NEGenWeb Project
Hall County
EDWARD BOLTZ. - In meeting the representative and substantial men of Hall County who came here as early settlers, much that is interesting and historically instructive is learned from the recital of their experiences. Very few of them came here with any considerable amount of capital, and their present state of comfortable independence is a result of their own industry, prudence and good judgment. Edward Boltz, one of the county's big feeders of cattle may be cited as an example.Edward Boltz was born in Holstein, Germany, June 22, 1870, the son of Claus and Johanna Boltz, both of whom were natives of the same country. They came to the United States with two children, in May, 1873, having incurred a debt of $200 in order to make the voyage. The father located in Hall County, Nebraska, on Schimmer's Lake, near Grand Island, where he engaged in farming until his accidental death, which was occasioned by a runaway team of horses. He was then forty-five years of age and the father of nine children, the eldest being seventeen years old and the youngest aged but eighteen months. This calamity fell heavily on the mother and during the following years when pioneer hardships added to her troubles, all her resources of strength, cheerfulness and frugality were heavily taxed. Edward Boltz in recalling those times makes mention of the great snowstorm in the winter of 1888. He was eighteen years old at the time and when the storm assumed violence, started some distance away to get his brothers and sisters who were in he schoolhouse. Fortunately on the return he found a fence and only by following that, hand over hand, was he able to bring the little ones home safely. The mother survived to the age of sixty-four years.
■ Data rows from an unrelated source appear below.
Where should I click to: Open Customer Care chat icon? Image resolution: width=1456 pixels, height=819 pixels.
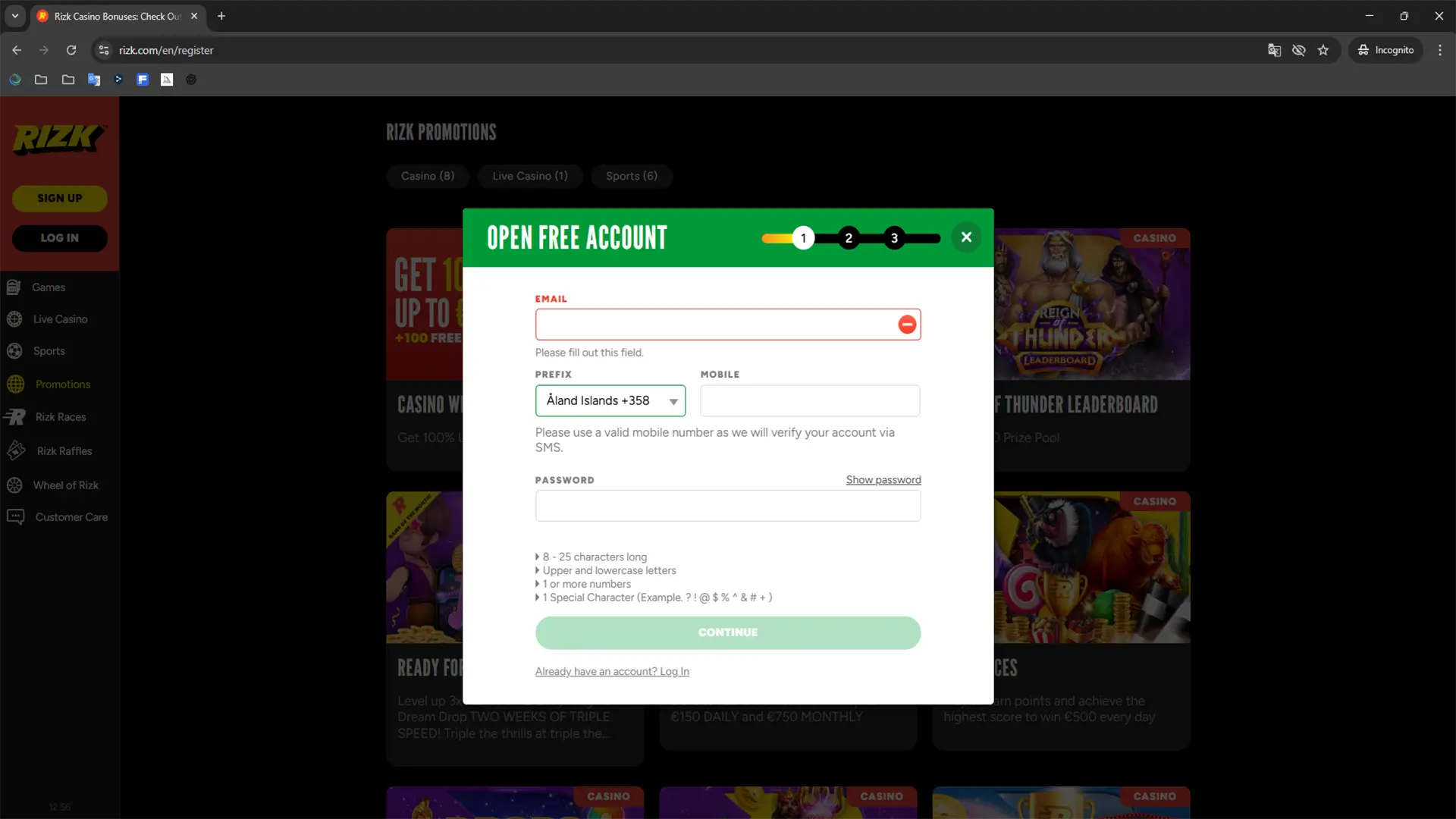tap(15, 517)
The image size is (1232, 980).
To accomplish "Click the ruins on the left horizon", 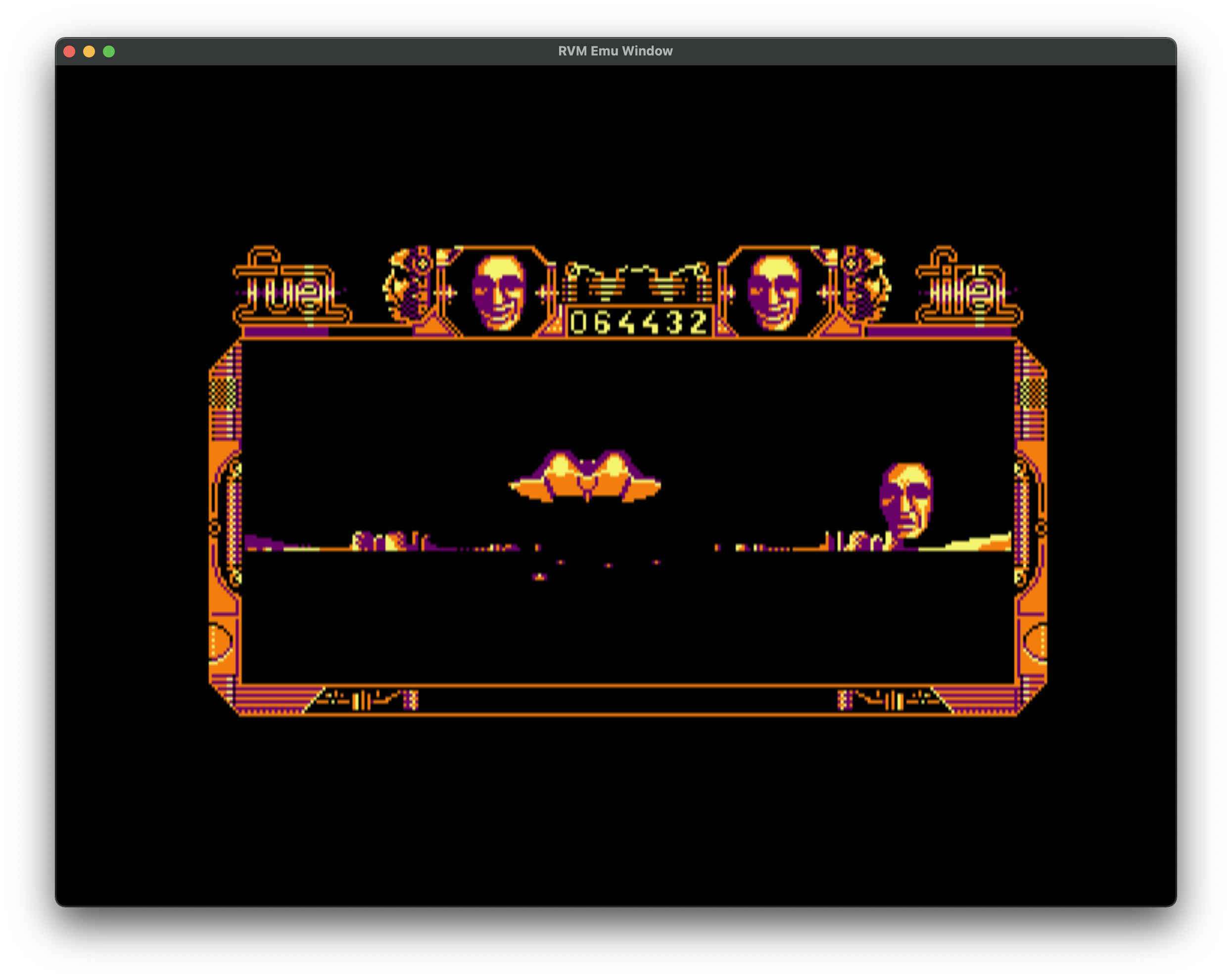I will [388, 541].
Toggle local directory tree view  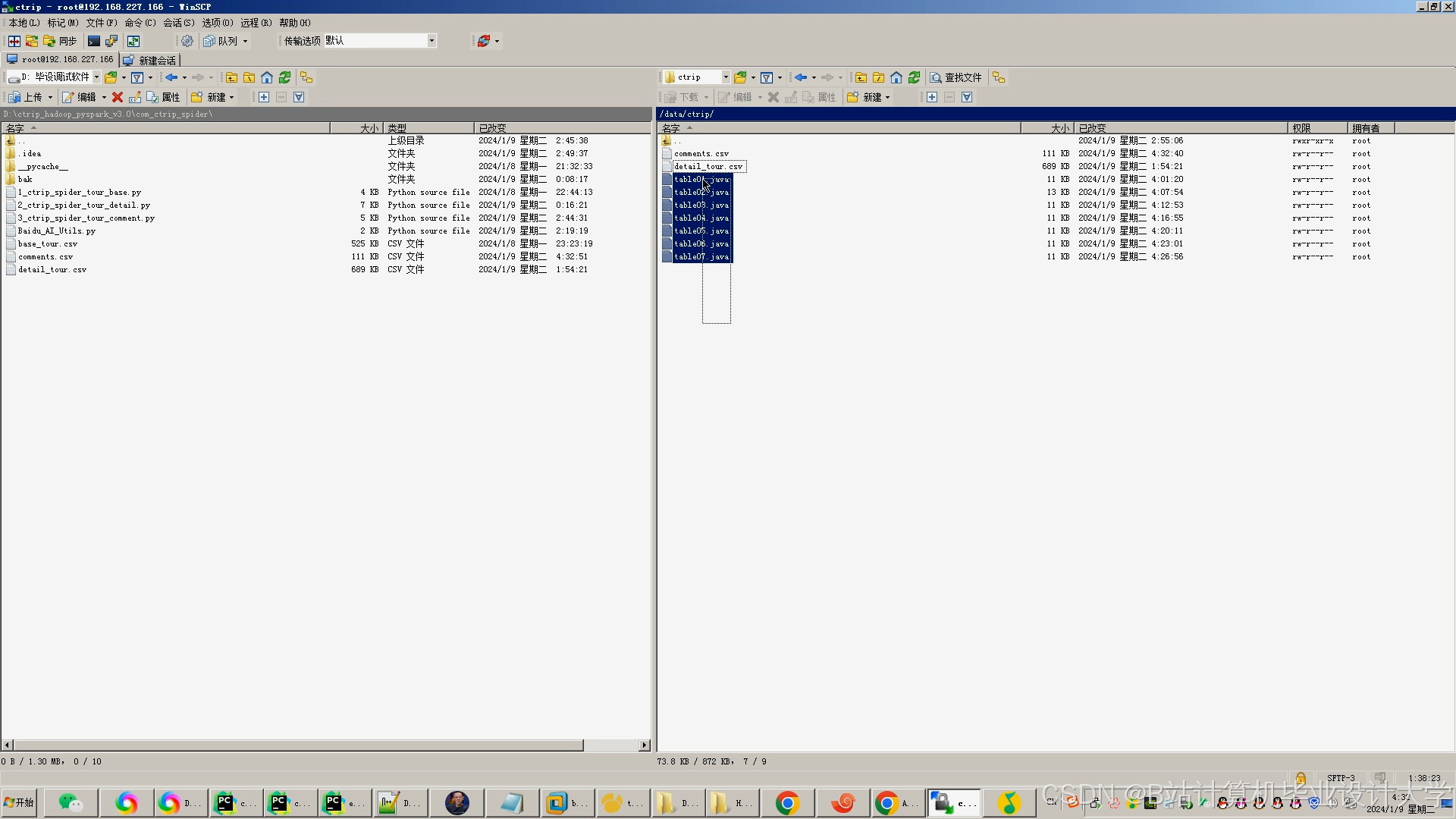tap(306, 77)
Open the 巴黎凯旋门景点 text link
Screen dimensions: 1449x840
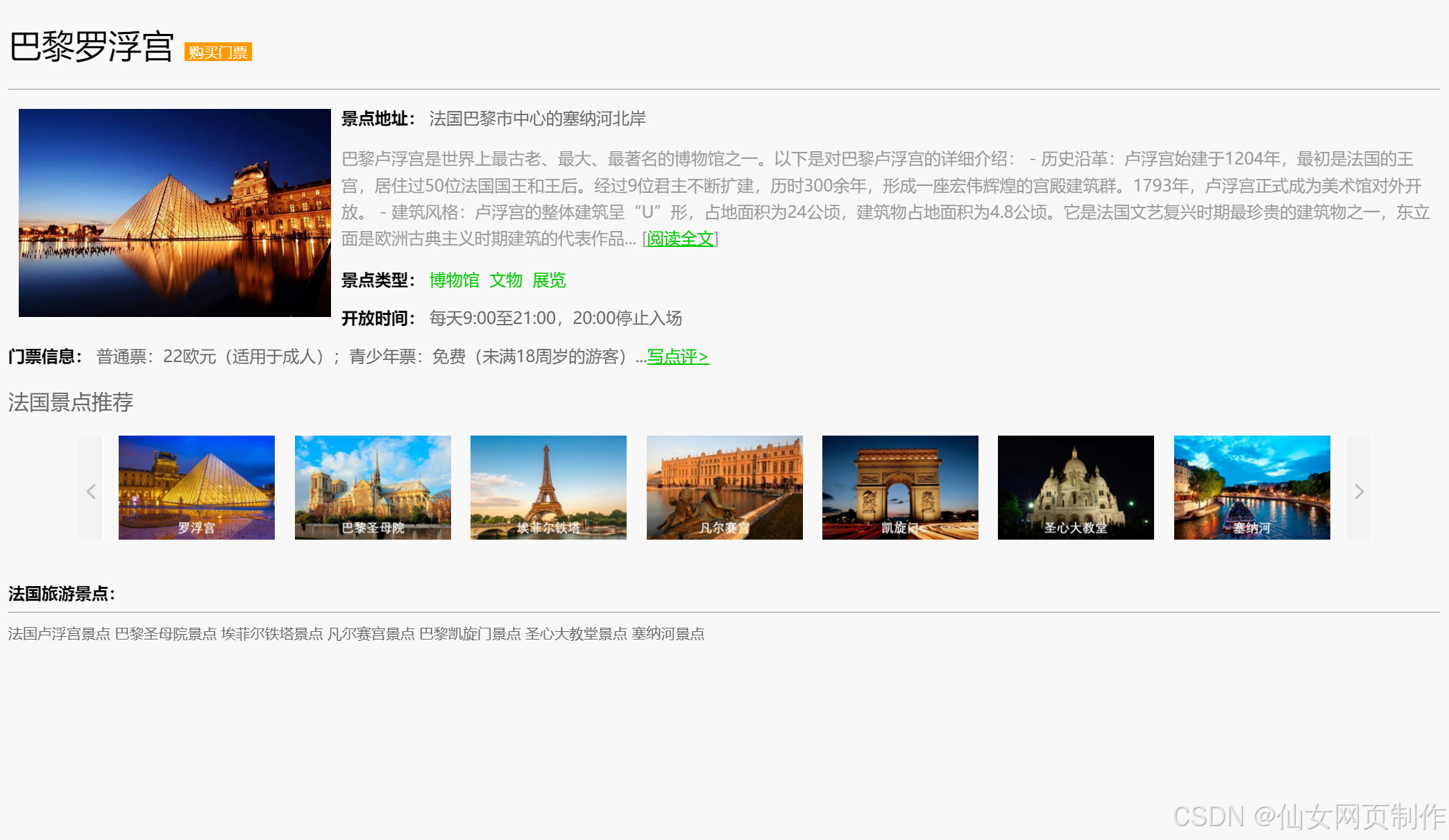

Edward Boltz has always been a farmer and more or less interested in stock. He now owns three hundred and sixty acres of fine meadow land, for some of which he paid $38 and (sic) acre. He has placed fine farm improvements here. For many years he has been an extensive feeder and now averages three cars of cattle annually and fifty head of hogs. All the horses he raises find a ready market. Mr. Boltz has experienced some hard times and would be sorry indeed to see a recurrence of the furious storms that once swept over this section of the country within his memory, or the return of such a devastating plague as the grasshoppers.
In 1897 Mr. Boltz married Miss Minnie Nubert. Her parents were residents of Hall County where her father died at the age of sixty-four years and her mother when seventy years of age. Mr. and Mrs. Boltz have seven children: Mrs. Freda Gulzow, who lives on a farm in Kimball County, Nebraska; Mrs. Emma Mattisen, who resides on a farm near Overton, Nebraska; and Bertha, Amelia, Walter, Freddie and Gladys, all of whom are at home. The children have had school advantages and some of them have special talents. Mr. Boltz belongs to the South German societies and to the American Order of United Workmen. He is not particularly active in politics but occasionally has served in public office, for a number of years being especially efficient as supervisor of roads.
[Transcriber's note: "Freda" is more likely "Frieda", "Nubert" should be "Neubert", "Mattison" should be "Matthiesen".]